Tue 14 February 2012

Between 1800 and 1836, 2,903 novels were published in England and the British Isles. This figure comes from the bibliographies of Garside, Raven, and Schöwerling (2000; 2006) (and the collective labor of countless others). We know that almost all of these novels survive into library collections somewhere. But how many have been scanned?

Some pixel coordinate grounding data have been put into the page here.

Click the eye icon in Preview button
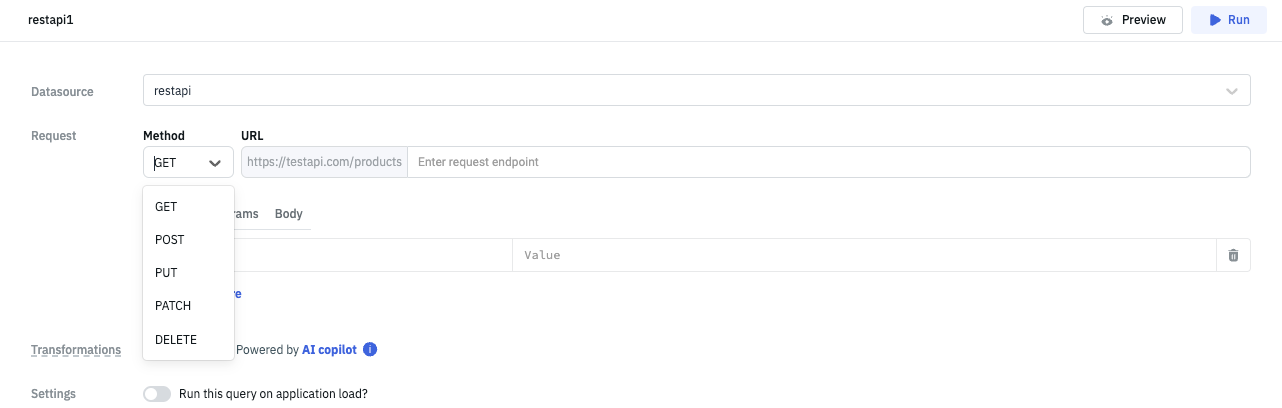1282x408 pixels. (x=1107, y=20)
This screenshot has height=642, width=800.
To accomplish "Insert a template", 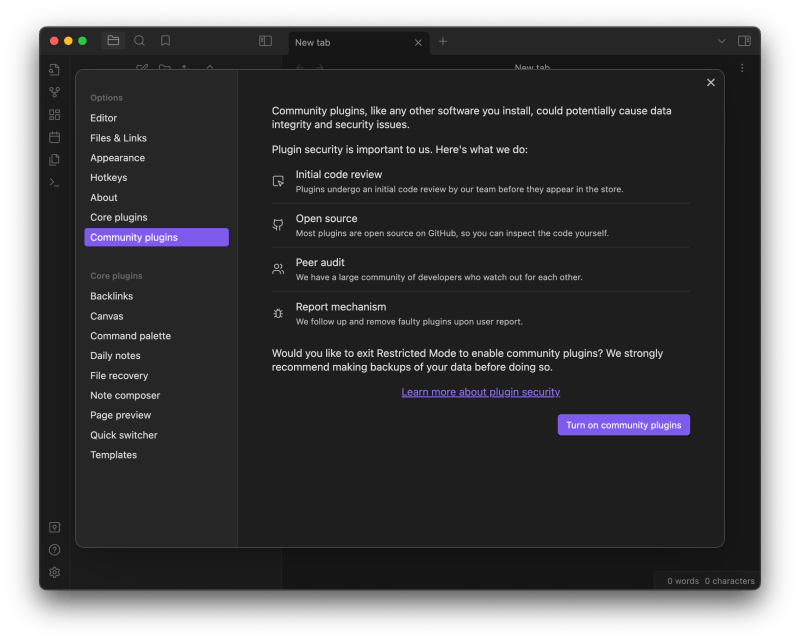I will (54, 160).
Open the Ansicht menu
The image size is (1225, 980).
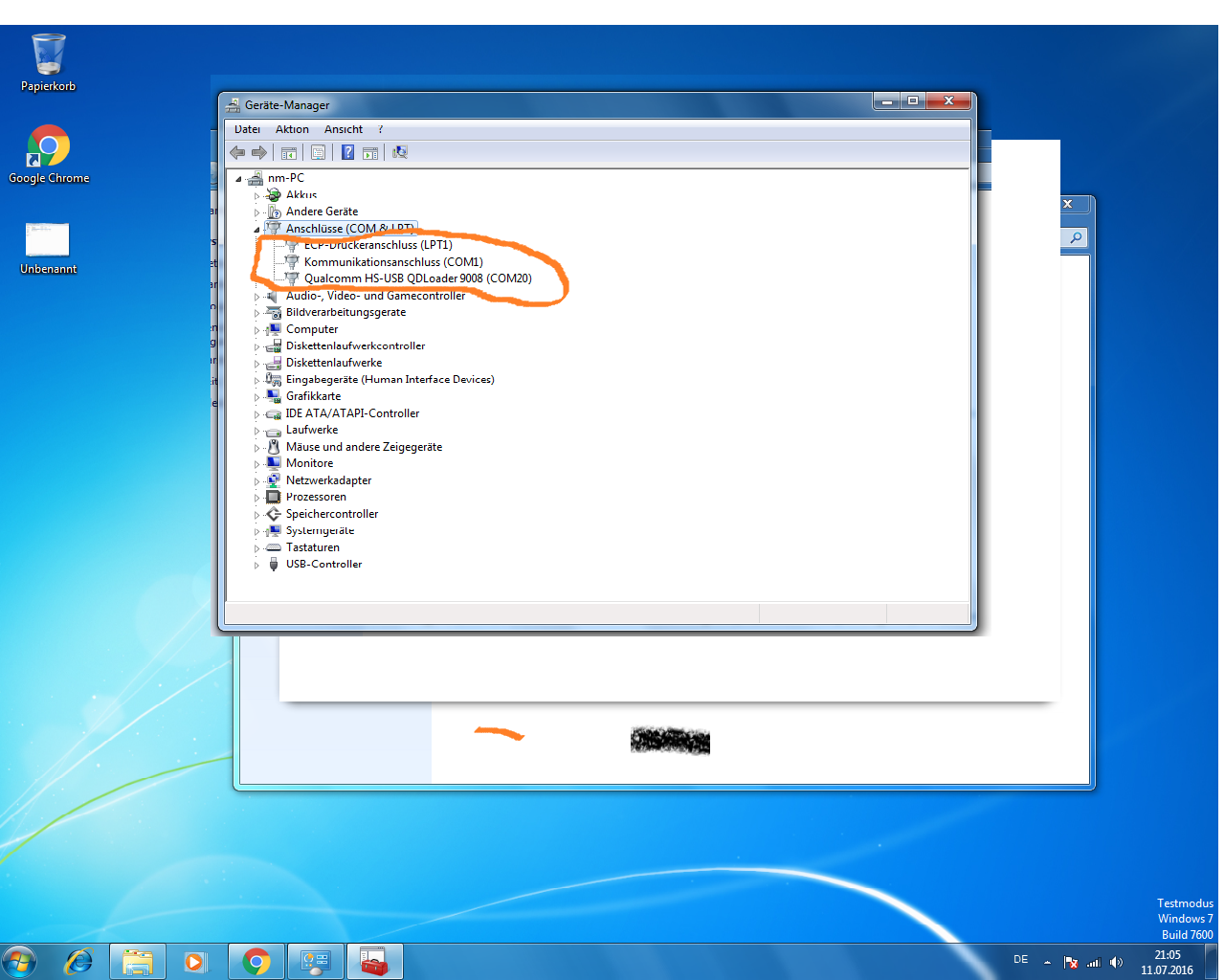tap(343, 129)
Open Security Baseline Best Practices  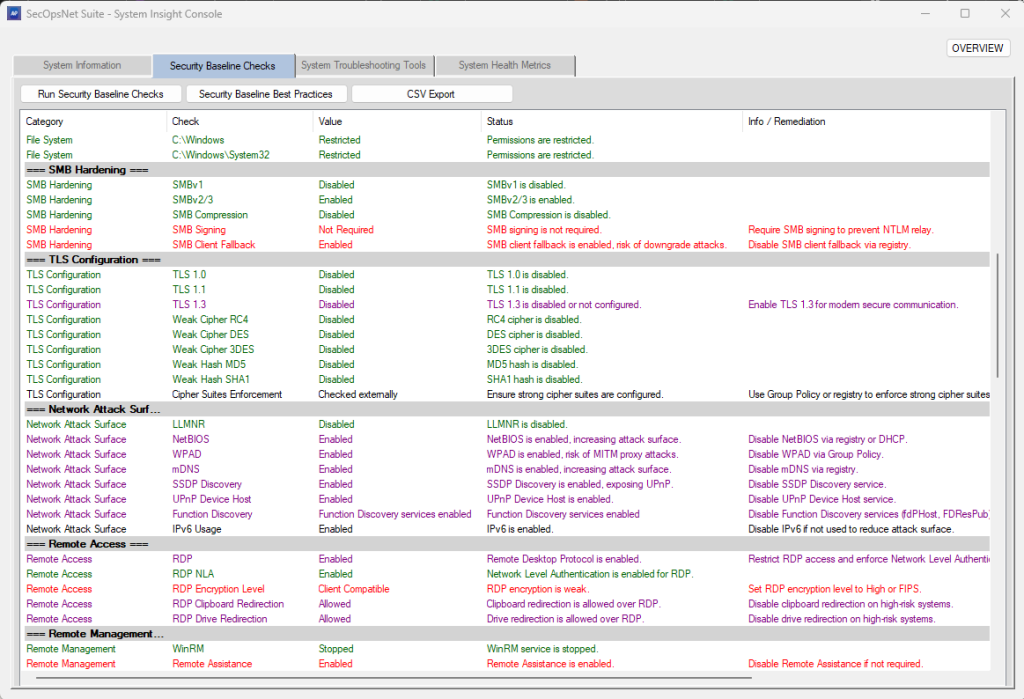pyautogui.click(x=265, y=94)
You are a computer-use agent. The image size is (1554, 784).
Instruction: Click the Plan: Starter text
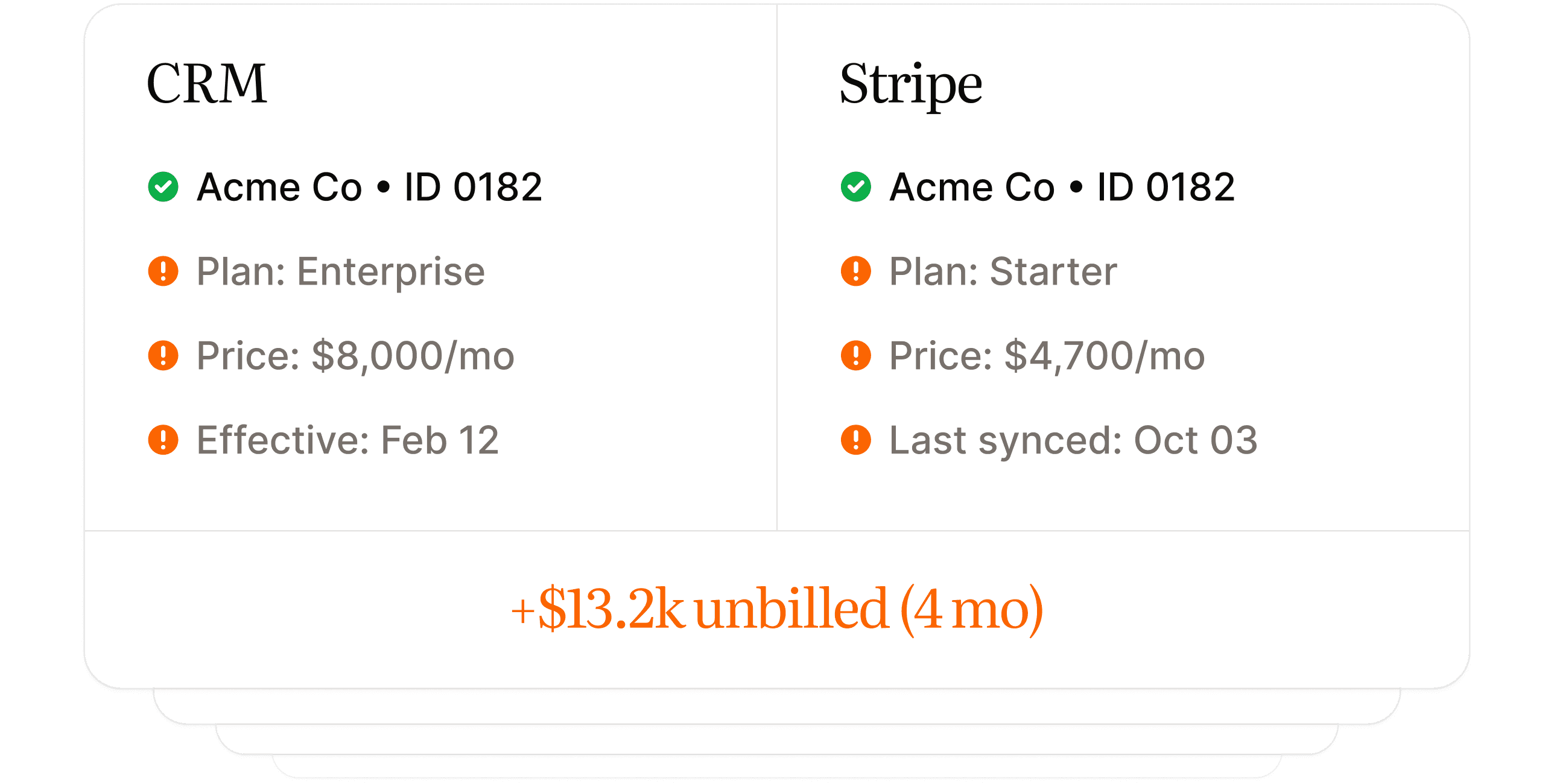click(x=1003, y=272)
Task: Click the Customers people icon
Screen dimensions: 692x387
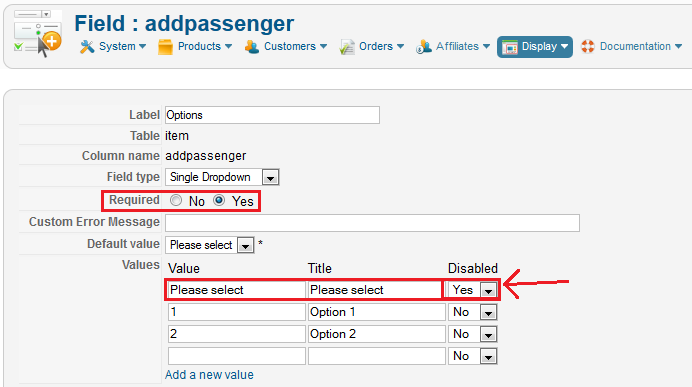Action: click(x=252, y=47)
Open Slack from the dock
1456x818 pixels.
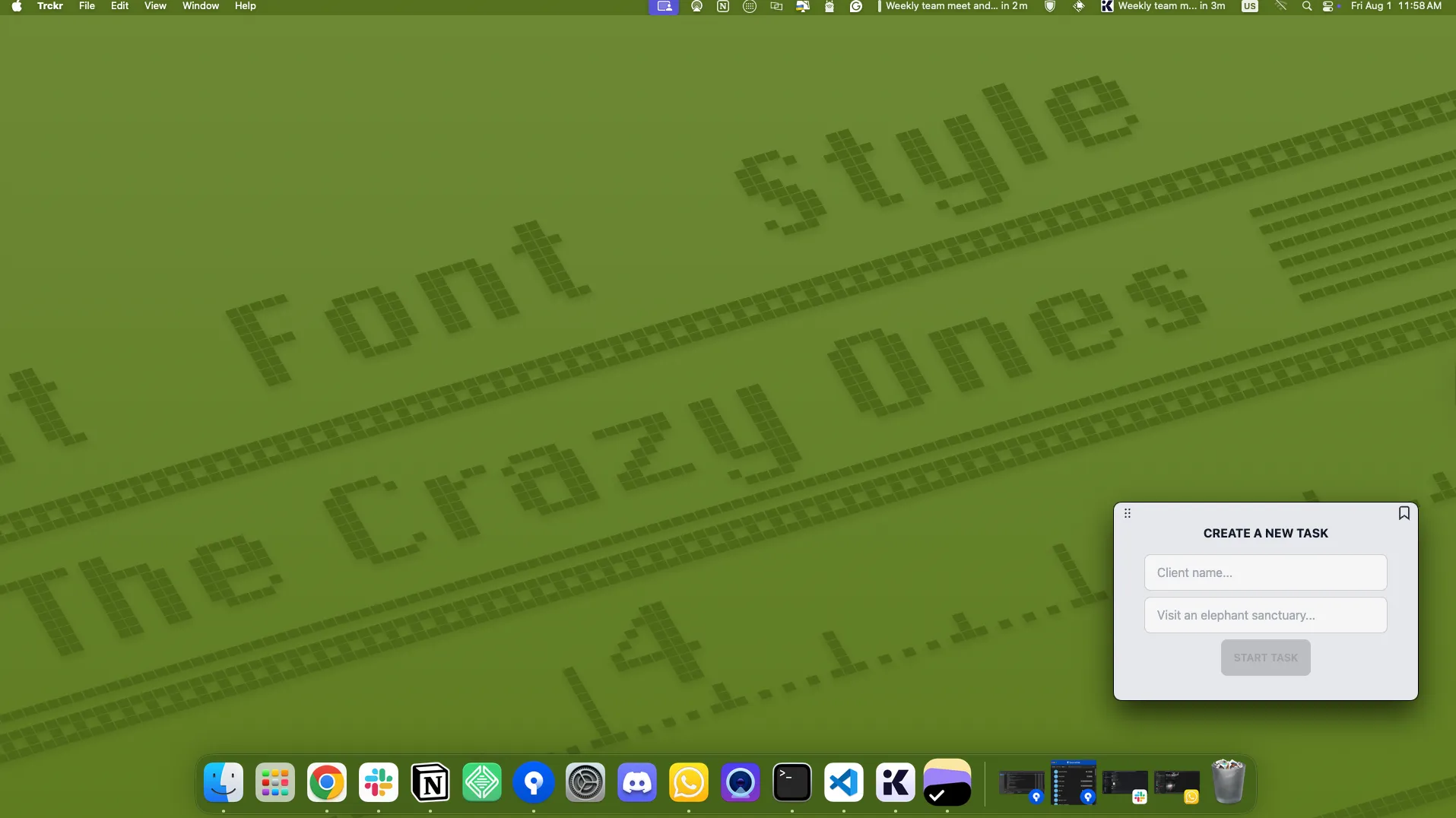pyautogui.click(x=379, y=782)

In order to answer that question, I took a random sample from the bibliography and tried to locate scans. Of the 82 novels in the sample, 58% had scans accessible by anyone (e.g. Internet Archive, Project Gutenberg, etc.), 8% had scans held by a for-profit company or by a library that had chosen not to allow the public to download the scan, 32% had no scans but copies were found in library holdings, and 1% (a solitary novel) had no scan as there are no (known) surviving copies. I counted scans of subsequent editions or printings of novels as scans of the original. For example, if I located a scan of a Philadelphia edition of a novel first published in London, I counted that novel as having a scan. The lion’s share of the private/for-profit scans are from the Corvey Collection which the publisher Gale appears to control. Needless to say, these novels (and scans, microfiche copies, etc.) are all in the public domain in the United States and many other countries.

Figure 1

Based on the sample, we may guess that about 58%—somewhere between 47% and 68%—of the 2,903 novels have publicly accessible scans.1 For any given novel, however, the chance of finding a scan seems to depend on two things: (1) the novel’s year of publication and (2) the novel having subsequent editions or printings (see Figure 2). For example, it is easier to find a scan of a novel published in 1830 than a scan of one published in 1800. Scans of novels with subsequent editions (like an American edition) are easier to find as well. This should come as no surprise. Printing runs were smaller as one goes back in time and older books are, in any event, more likely to end up in libraries’ special collections or other places spared from the initial wave of library digitization. And having subsequent editions is synonymous with “having more copies printed” given the way I’ve tallied the data.

Figure 2

Two results stand out. First, the 19th century British novel is a phenomenally well-preserved part of cultural history. Copies of nearly ever novel published during the period survive. Second, the proportion of novels scanned between 1800 and 1820 is low—likely around 33% based on this sample. This raises concerns about any claim of representativeness made on behalf of existing corpora covering those years. As libraries and private collections continue to be digitized and, I hope, be made publicly accessible, such concerns should diminish.

Data and Code

I’ve posted the data and the code for the graphs online. Figure 2 comes from a logistic regression. Good introductions to this kind of analysis include Peter Hoff’s A First Course in Bayesian Statistical Methods (2009) and Data Analysis Using Regression and Multilevel/Hierarchical Models (2006 ) by Andrew Gelman and Jennifer Hill.


  1. I calculated this range with a binomial sampling model (n = 83) and a uniform prior. The original sample was with replacement.